Cuando Pantoja sacaba a sus hijos a los escenarios al filo de la medianoche y la hinchada enloquecía por vivir un «¡Hola!» en directo uno pensaba que era explotación infantil y que aquellas criaturas estaban mejor durmiendo, que menuda roña de país donde se mezclaban arte y cotilleo, donde el artista daba la familia a comer al público para que el público, a través de la taquilla, diera de comer al artista y a su familia.

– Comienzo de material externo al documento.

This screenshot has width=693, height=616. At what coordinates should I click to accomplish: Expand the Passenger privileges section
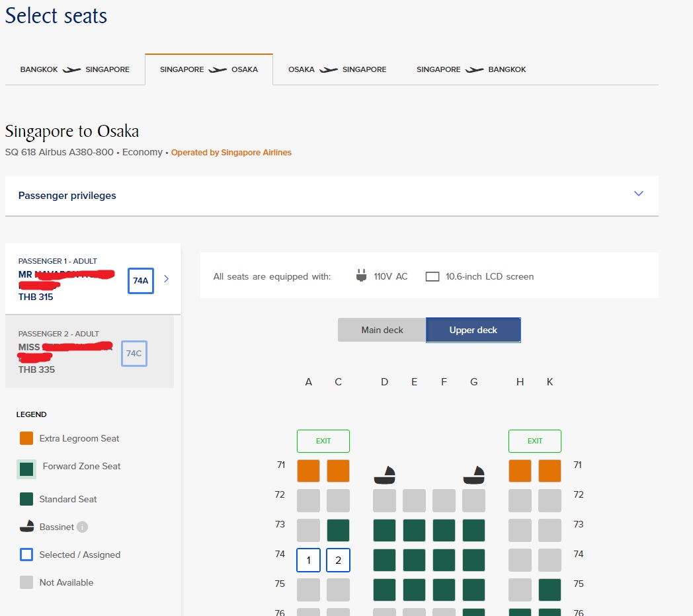pyautogui.click(x=638, y=194)
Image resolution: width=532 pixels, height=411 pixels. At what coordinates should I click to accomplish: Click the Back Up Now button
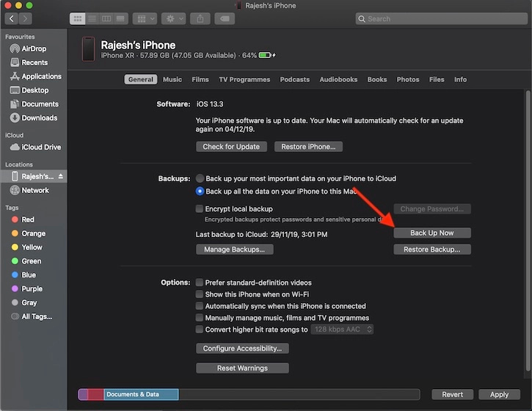click(x=431, y=233)
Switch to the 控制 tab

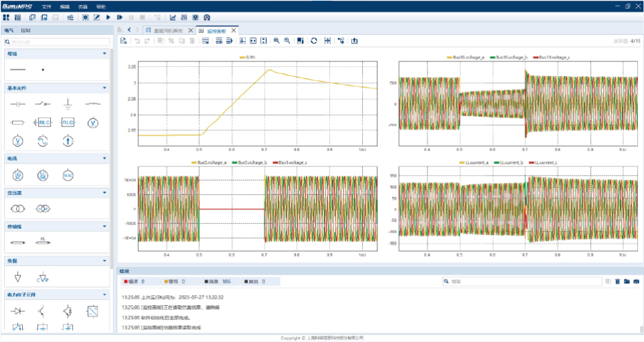[x=25, y=30]
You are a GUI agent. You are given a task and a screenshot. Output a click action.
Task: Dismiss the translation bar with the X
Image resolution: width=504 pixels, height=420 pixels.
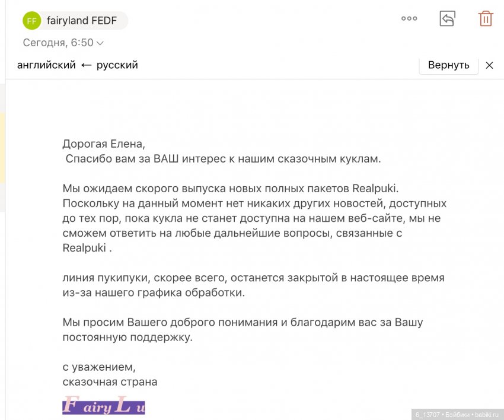pyautogui.click(x=489, y=65)
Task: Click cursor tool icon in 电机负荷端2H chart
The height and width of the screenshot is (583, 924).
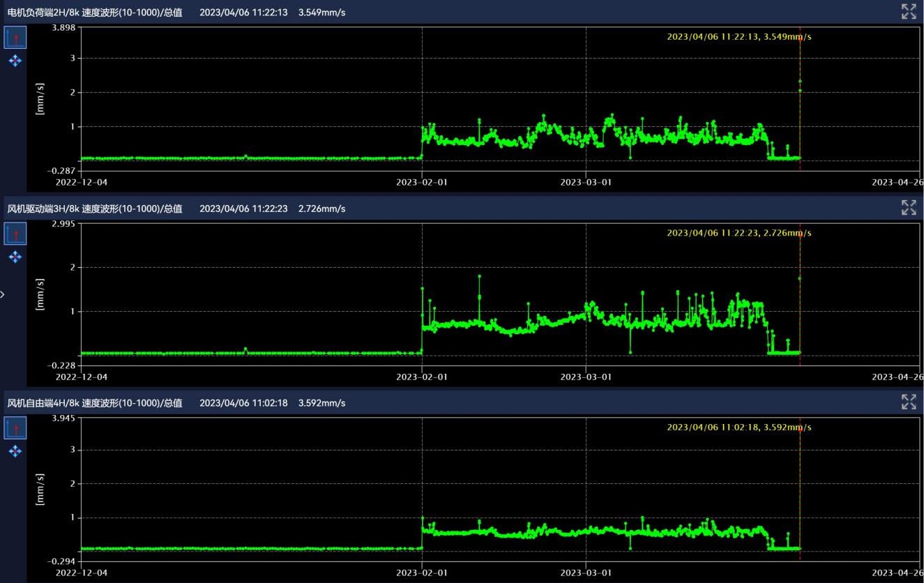Action: tap(15, 38)
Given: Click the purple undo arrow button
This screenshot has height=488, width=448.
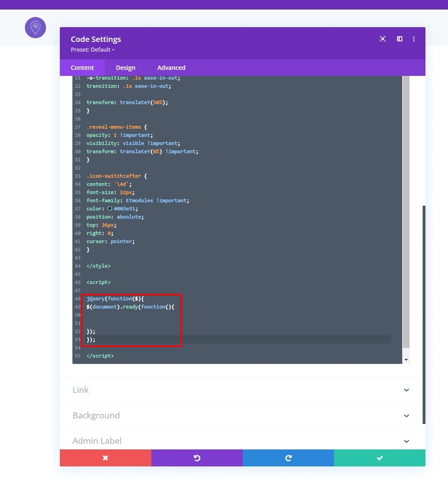Looking at the screenshot, I should tap(197, 458).
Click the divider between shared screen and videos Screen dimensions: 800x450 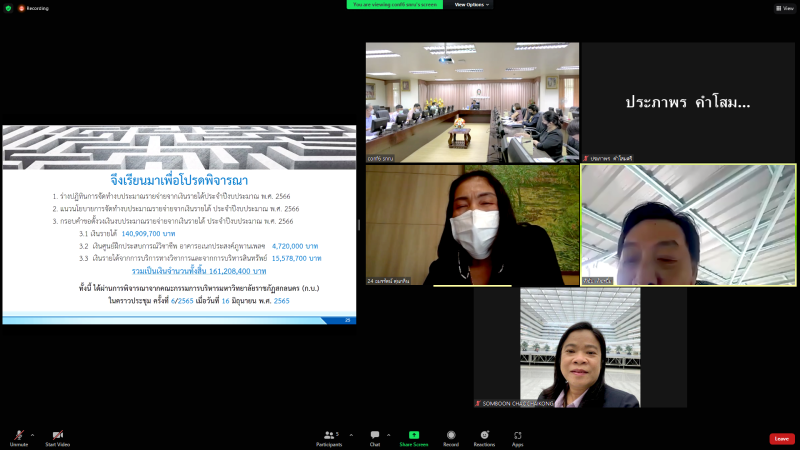[359, 225]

Cómo cambian las cosas. No era pecado de meridionalidad, ni artisteo de barraca, ni explotación infantil sino vanguardia social y política. La prueba es que el lunes 30 de noviembre Tobias Billstrom, ministro de Inmigración (nada menos que) sueco, se presentó en la reunión comunitaria con su hija Tone, de nueve meses, en los brazos.
Casualmente, ese día se tomaban una serie de medidas para favorecer la conciliación familiar y laboral y debía de haber algún fotógrafo por allí y padre e hija, ministro y bebé, se convirtieron en la imagen del día. Con lo estricta que es Europa para el cuidado de los niños, si eso fuera explotación allí le habrían detenido sin parar mientes en que fuera ministro. El sueco se ha propuesto pasar más tiempo con su familia y se llevó a la mujer y a la cría a Bruselas. Quiso apurar tanto la compañía que no soltó al bebé hasta la reunión de ministros. Eso es ser un padre conciliador. No era necesidad ni apuro porque eso lo tiene de sobra cubierto el ministro por su esposa, por el servicio y por el dinero para el canguro o a la canguro belga. No era lo nuestro: era pantojerío.